The main factor that affects our real estate operations is the broad economic market conditions in the United States. These market conditions affect the occupancy levels and the rent levels on both a national and local level. We have no influence on the national market conditions. We look to acquire and/or develop quality properties in good locations in order to lessen the impact of downturns in the market and to take advantage of upturns when they occur.
Critical Accounting Policies
We have certain critical accounting policies that are subject to judgments and estimates by our management and uncertainties of outcome that affect the application of these policies. We base our estimates on historical experience and on various other assumptions we believe to be reasonable under the circumstances. On an on-going basis, we evaluate our estimates. In the event estimates or assumptions prove to be different from actual results, adjustments are made in subsequent periods to reflect more current information. The accounting policies that we believe are most critical to the understanding of our financial position and results of operations, and that require significant management estimates and judgments, are discussed in Item 7, Managements Discussion and Analysis of Financial Condition and Results of Operations in our Annual Report on Form 10-K for the year ended December 31, 2011.

Work to do =>
1 > In the real estate excerpt, rewrite the stretch from "The main factor" through "when they occur.", substituting "buildings" for "properties".
2 > Please quote every sentence of the real estate excerpt that contains the word "market".
3 > Summarize the real estate excerpt in two sentences.

Some records:
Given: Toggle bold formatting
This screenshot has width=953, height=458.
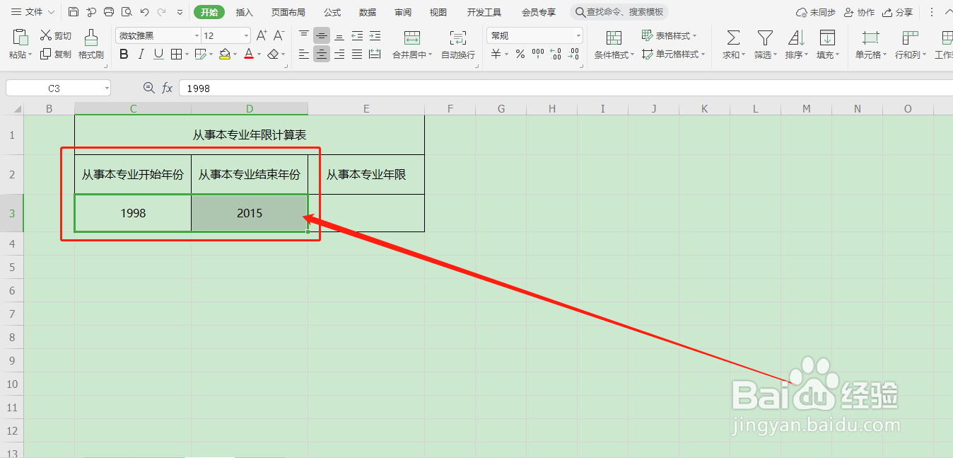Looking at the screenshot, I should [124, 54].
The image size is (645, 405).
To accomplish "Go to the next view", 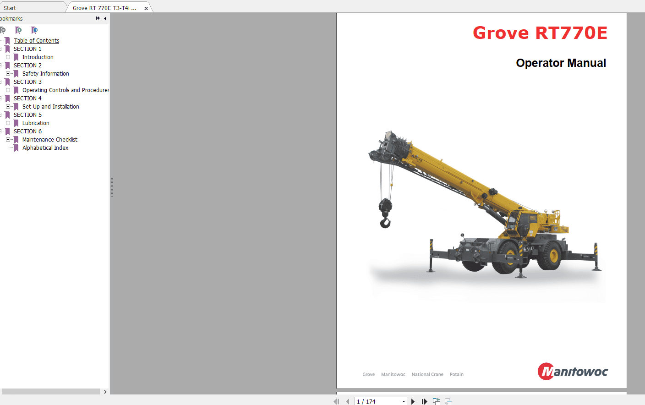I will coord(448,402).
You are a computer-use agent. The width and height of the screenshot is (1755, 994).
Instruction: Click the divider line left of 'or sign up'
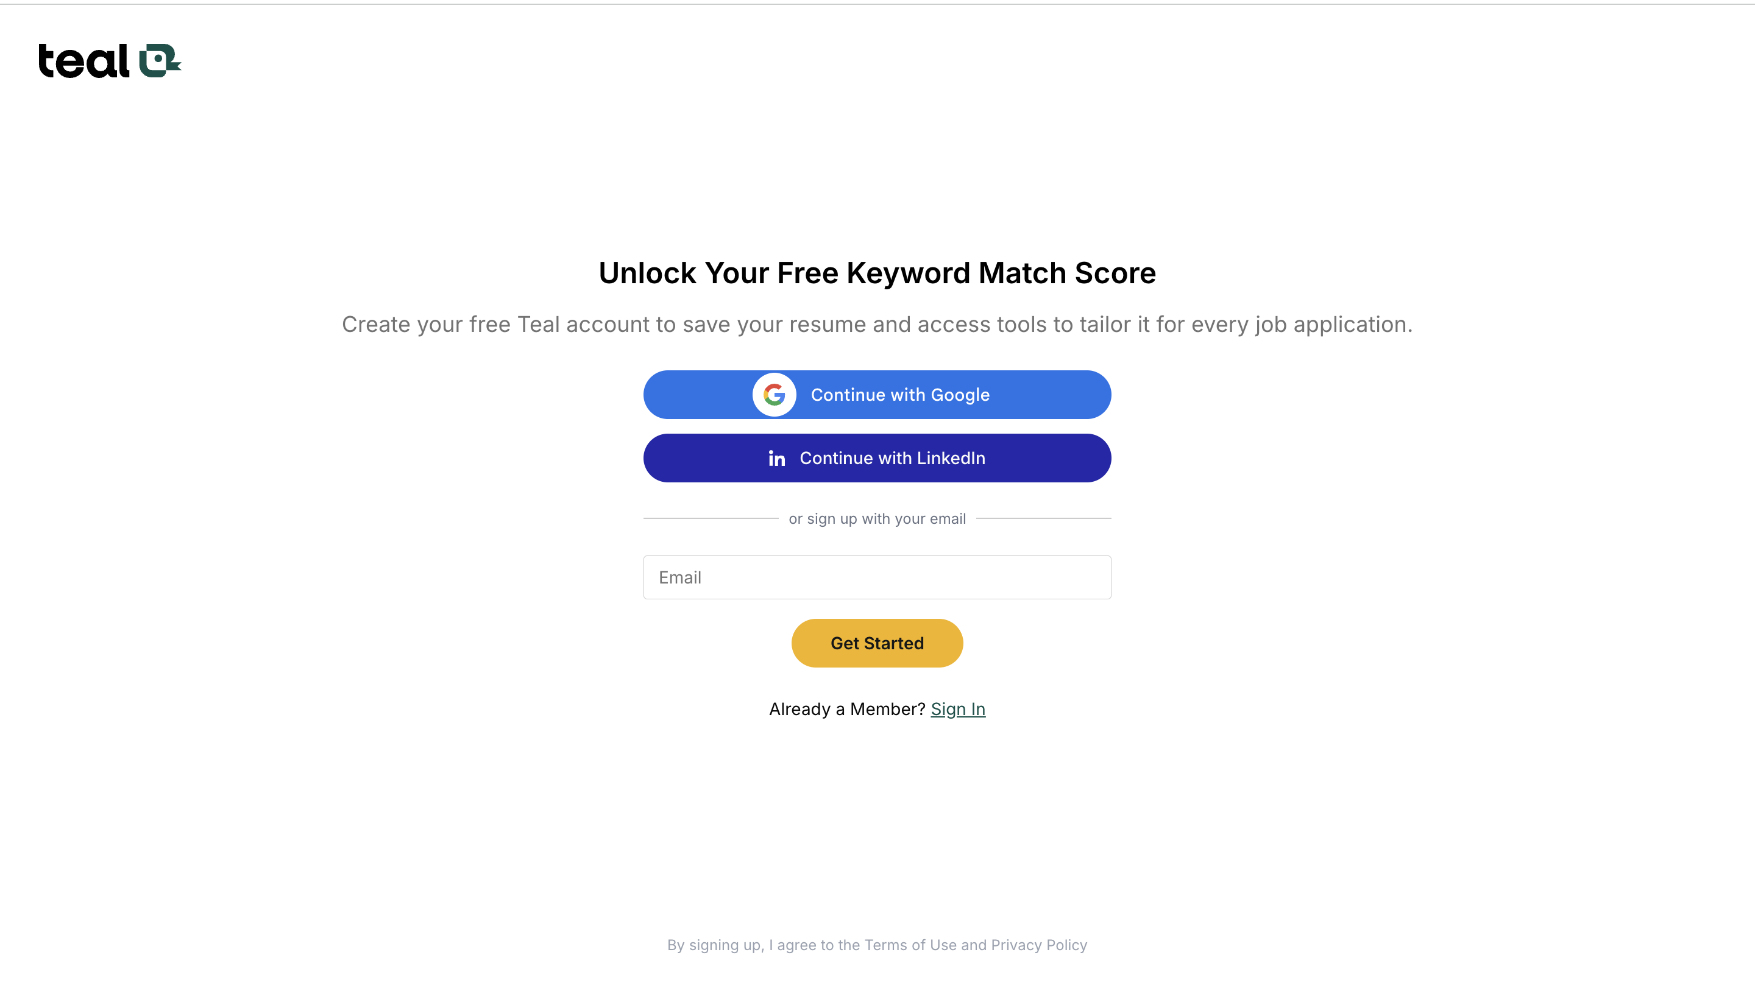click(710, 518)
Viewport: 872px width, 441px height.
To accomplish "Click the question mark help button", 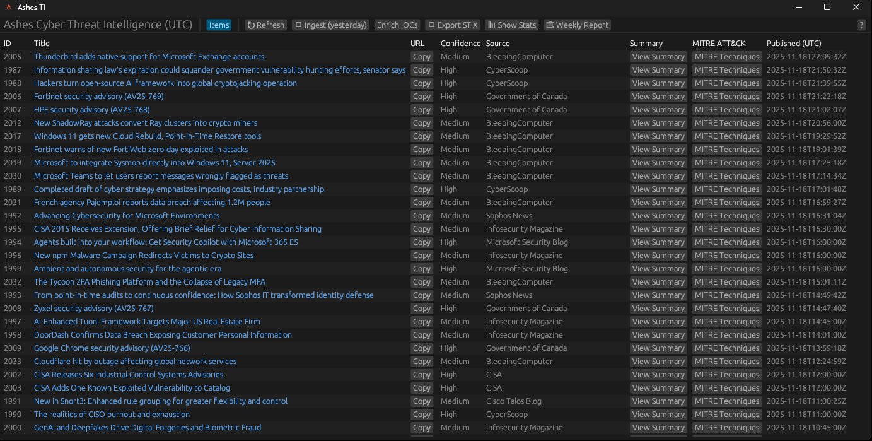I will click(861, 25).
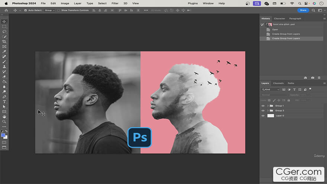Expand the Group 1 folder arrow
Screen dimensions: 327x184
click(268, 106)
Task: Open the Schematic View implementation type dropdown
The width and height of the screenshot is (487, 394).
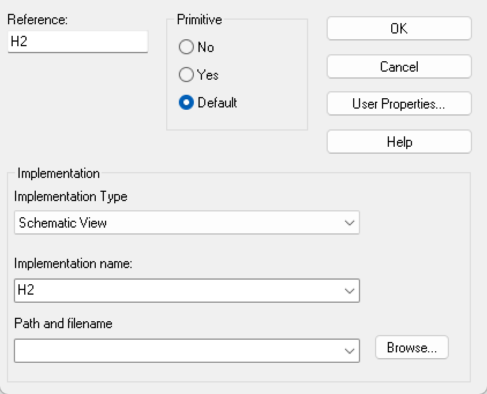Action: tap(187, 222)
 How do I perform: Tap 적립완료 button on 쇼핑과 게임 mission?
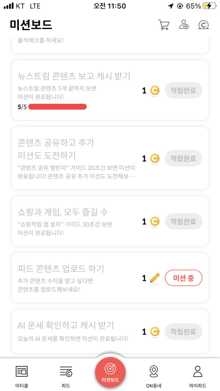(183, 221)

Answers to the exercises =>
1 >
The main factor that affects our real estate operations is the broad economic market conditions in the United States. These market conditions affect the occupancy levels and the rent levels on both a national and local level. We have no influence on the national market conditions. We look to acquire and/or develop quality buildings in good locations in order to lessen the impact of downturns in the market and to take advantage of upturns when they occur.

2 >
- The main factor that affects our real estate operations is the broad economic market conditions in the United States.
- These market conditions affect the occupancy levels and the rent levels on both a national and local level.
- We have no influence on the national market conditions.
- We look to acquire and/or develop quality properties in good locations in order to lessen the impact of downturns in the market and to take advantage of upturns when they occur.

3 > Broad U.S. economic market conditions, which the company cannot influence, are the main factor in its real estate operations, so it seeks quality properties in good locations to soften downturns and benefit from upturns. Its critical accounting policies rely on management estimates that are evaluated on an ongoing basis and adjusted in later periods when results differ, and they are discussed in the Annual Report on Form 10-K for the year ended December 31, 2011.